MANUEL

Manuel estava completamente falido. O dinheiro que gastou com Eunice tinha-o levado a um situação sem retorno, pensava…

Já tinha despedido centenas de funcionários, entre fábricas e lojas, e os credores e o estado não lhe davam tréguas. Aquele ciclo positivo que o fez crescer noutros tempos, estava agora a seguir numa rotação inversa. Tudo o que se relacionava com questões profissionais caiam por terra todos os dias e nada previa que pudesse salvar a sua actividade profissional.

Já há vários meses que não pagava os ordenados aos funcionários, como também o aluguer de algumas das suas lojas. A desmotivação era altíssima em todos os sectores. No ar pairava uma energia de desânimo, de revolta e até de vingança, em muitos dos seus empregados. O que havia a fazer? O que lhe restava, para além da falência total? O que havia a fazer num mundo que não tinha significado nenhum para ele, onde tinha perdido não só a sua fortuna, mas a vontade de viver e a dignidade?

Estava farto de tudo, desesperado com a situação a que a sua vida tinha chegado. Na verdade o seu passado e, nomeadamente, aquilo que tinha feito ao Jacinto e a Eunice, tinha-lhe ficado caro. Bem caro!

Sempre ouviu falar da lei do retorno, rindo-se daqueles que falavam disso, mas agora estava a sentir na pele, o quanto ela era infalível.

Já há vários meses que não conseguia dormir convenientemente. Estava a ser acompanhado por um psiquiatra que lhe tinha diagnosticado uma depressão e para a combater tinha-lhe receitado vários fármacos. Durante a noite tinha pesadelos que o deixavam num estado lastimoso. Começou por ver vultos em todo o lado e achar que tudo estava combinado para o destruir e lhe fazerem mal. As pessoas que prejudicou na vida como o empresário de calçado que ele assassinou e os espíritos de várias pessoas que ele levou à ruína estavam agora unidos, por uma irmandade diabólica para se vingarem dele. Davam-lhe todo o tido de pensamentos e acções que o levassem a desistir da vida, através do suicídio.
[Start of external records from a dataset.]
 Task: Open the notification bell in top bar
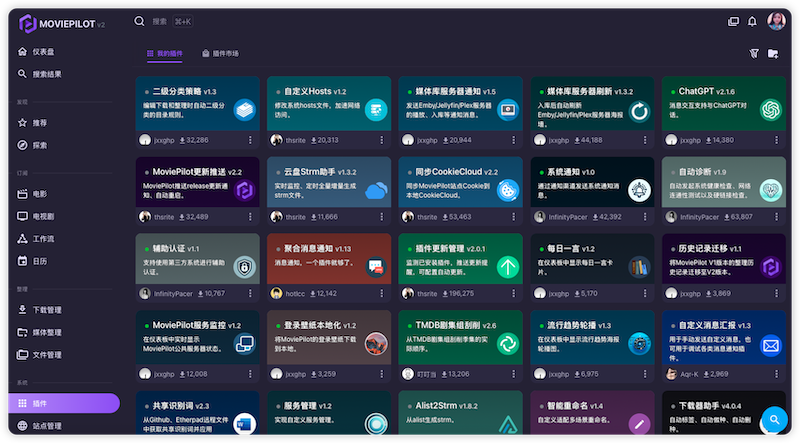tap(752, 21)
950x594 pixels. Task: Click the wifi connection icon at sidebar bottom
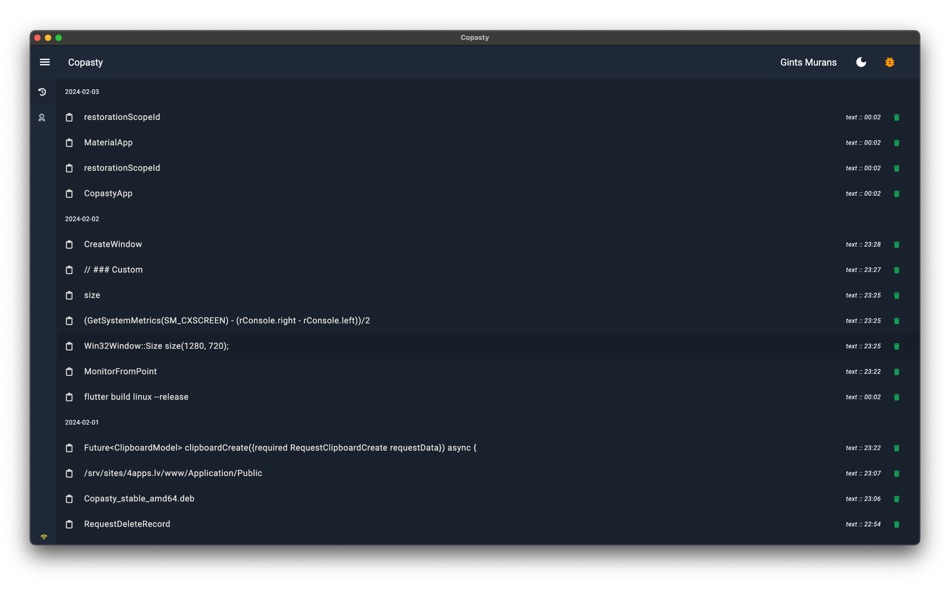click(x=42, y=535)
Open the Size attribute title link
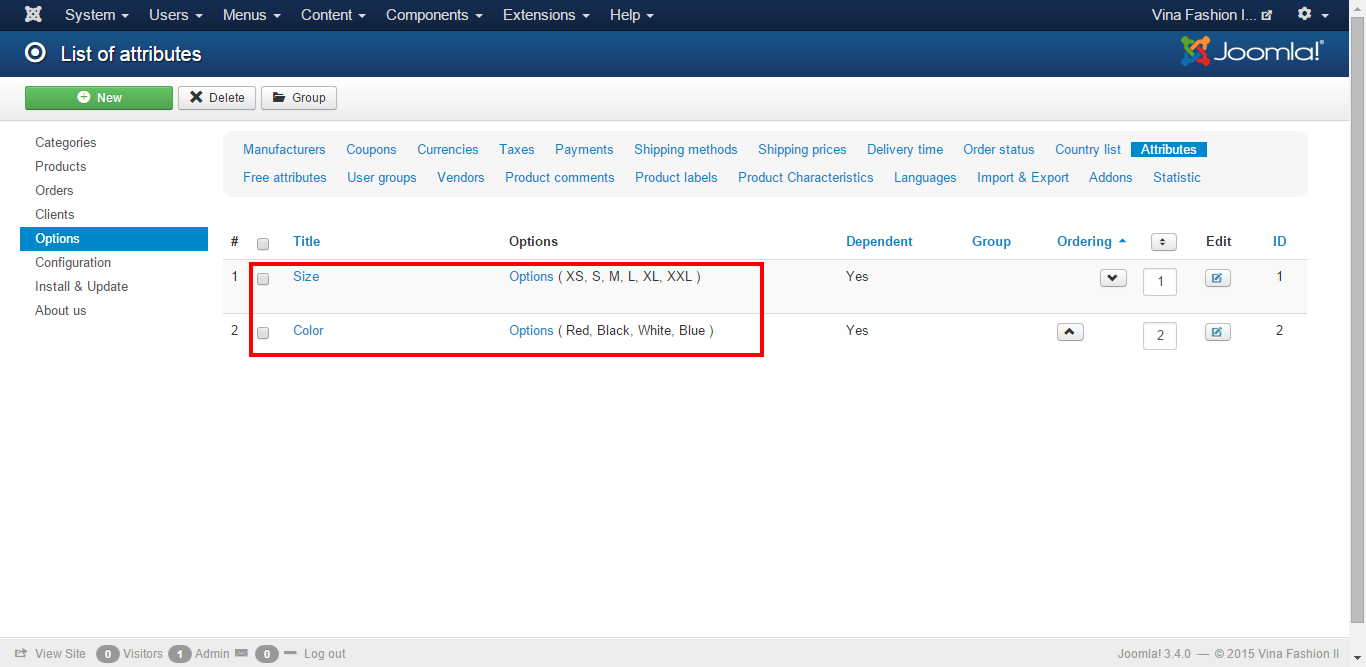Viewport: 1366px width, 667px height. 306,276
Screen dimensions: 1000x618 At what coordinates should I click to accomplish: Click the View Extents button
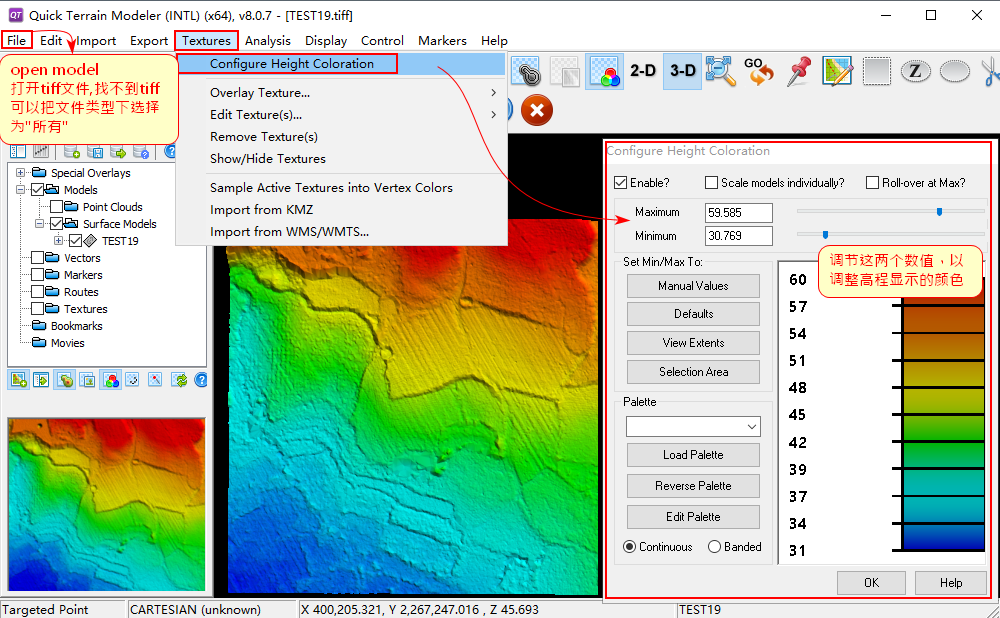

Manuel ia lutando, como podia, para evitar tal desfecho. No fundo sabia que essa era uma situação de morte que deveria evitar. Nas muitas conversas que teve com alguns médiuns, ao longo da sua vida, a quem recorria, para vários problemas profissionais, sempre foi alertado que o suicídio era sempre de evitar, pois a penalização no outro mundo era dura e prolongada. Essa determinação ocupou-lhe o pensamento durante algum tempo, mas como o mal é matreiro e quando encontra campo fértil num corpo debilitado, trata de encaminhar a pessoa noutro sentido, que é, muitas vezes, na destruição da sua própria vida.

Manuel não foi capaz de combater as forças do mal. Numa manhã de domingo, pelas 9 horas, atirou-se da ponte sobre o Tejo abaixo. Foi a enterrar na terça-feira, no cemitério do Alto S. João, completamente abandonado. A acompanhá-lo apenas três senhoras que pertenciam a uma associação de voluntários que se dedicava a esta última etapa da vida terrena.